There is no dispute that the Applicant defaulted in servicing the credit facility, which the 1st Respondent extended to him for his benefit and that of the Donor as was stipulated in the power of attorney; and the 1st Respondent commenced foreclosure process without recourse to Court pursuant to the provision in the mortgage agreement. Most remarkably here, it was not the 1st Respondent which initiated Court action following the default by the Applicant. Rather, it was the Applicant who instituted the suit seeking to restrain the 1st Respondent from continuing with the process of foreclosure. The negotiated settlement, by which the suit was resolved, had no provision either terminating the mortgage contract, or waiving the 1st Respondent's right to proceed under the mortgage contract.

That being so, the 1st Respondent had two options to choose from to realize what the Applicant owed it, under the mortgage contract. It could either proceed by way of execution of the Court decree, or in the alternative realize what the Applicant owed it pursuant to the provisions of the mortgage contract, which was still extant. The 1st Respondent began off by way of execution of the Court decree from the suit which the Applicant had forced onto it. The execution was however inconclusive as the warrant expired before any sale was effected. From the evidence, the 1st Respondent chose not to renew the warrant of execution, but instead proceeded under the mortgage contract to realize what was owing from the Applicant. The evidence is that, after the expiry of the warrant, the 1st Respondent sold the suit properties off by private treaty twice; the second sale being to the 2nd Respondent, after the first purchaser had defaulted in his obligation to honour the terms of that sale.

The Applicant's own evidence, in support of the application, is that the Court Bailiff 'allowed the 1st Respondent to sell off the suit properties to the 2nd Respondent by private treaty'. Accordingly then, the impugned sale was not conducted by the Court Bailiff or under authority of Court. In the light of the provisions of Clause 5 of the power of attorney, and Clauses 8 and 10 of the mortgage deed, as shown above, the 1st Respondent could not be faulted for proceeding under the mortgage contract to realize what was owing to it from the Applicant. Since, on the evidence, this sale was carried out not pursuant to the Court decree but rather pursuant to the provisions of the mortgage contract between the Applicant and the 1st Respondent, entered into of their free will and volition, I am unable to disturb it.
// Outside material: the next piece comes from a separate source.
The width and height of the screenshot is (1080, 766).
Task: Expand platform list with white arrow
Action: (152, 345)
True, the Bailiff has made returns purporting to have carried out the sale and has had his bill taxed on that basis. However, the evidence on record is to the contrary; and, he himself retracts this claim. Whatever role he played in the sale of then suit properties after the expiry of the Court warrant, could only have been as an agent of the 1st Respondent; and it is the 1st Respondent which is liable to him for whatever claim he might have for services rendered to it outside of Court authority. Accordingly, I disentitle the debt collection fees award to the Bailiff by Court, as having been fraudulently claimed and so wrongfully given. Similarly, the process of obtaining vacant possession of the suit properties, which the Bailiff has sought to effect purportedly based on the expired warrant, had no basis in law.
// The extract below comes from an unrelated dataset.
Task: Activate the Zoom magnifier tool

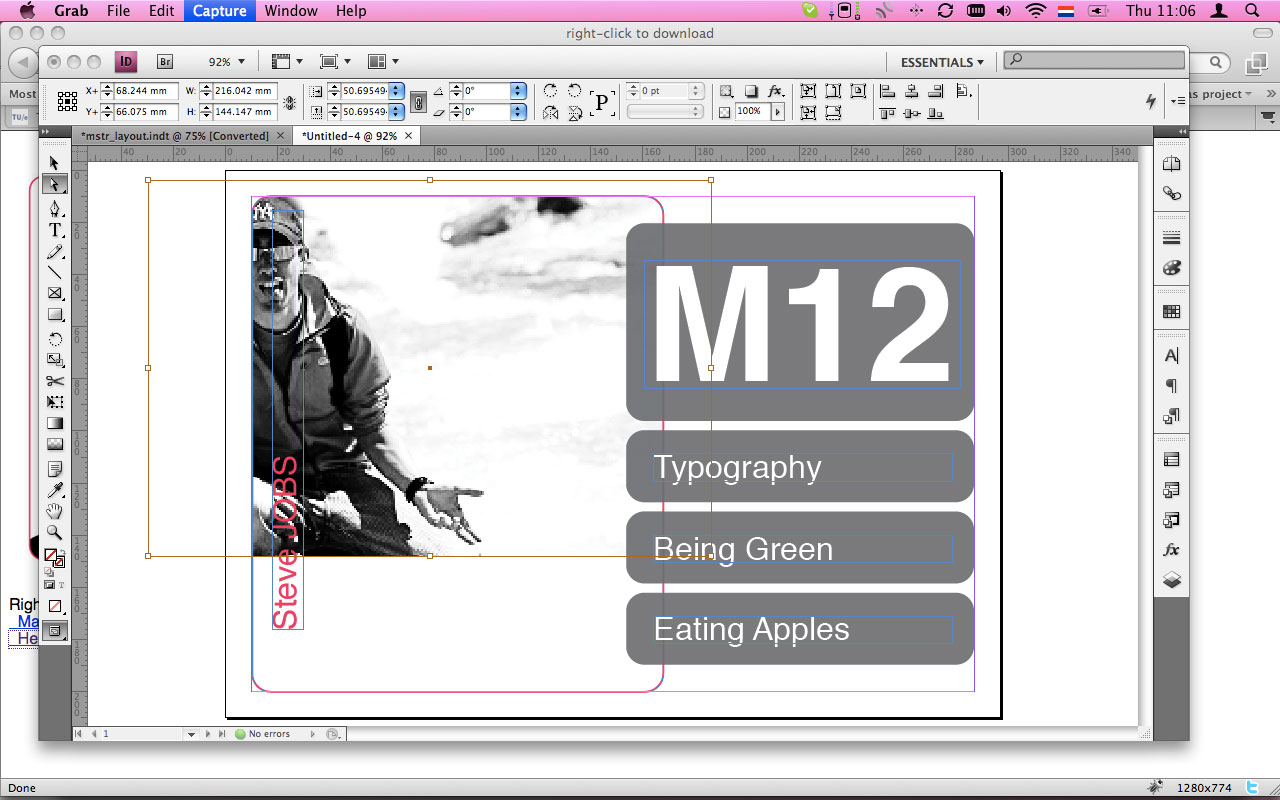Action: (55, 533)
Any move for delivery of vacant possession of the suit premises must therefore proceed on the basis of foreclosure and sale pursuant to the mortgage contract between the Applicant and the 1st Respondent. In the result, this application must fail. I disallow it as having no merit. The Applicant is plainly in perpetual default of the contract he entered into freely. Courts of law should guard against any endeavour by any party that has the effect of making them complicit in perpetuating default in honouring the terms of a contract. I award costs of the application to the Respondents.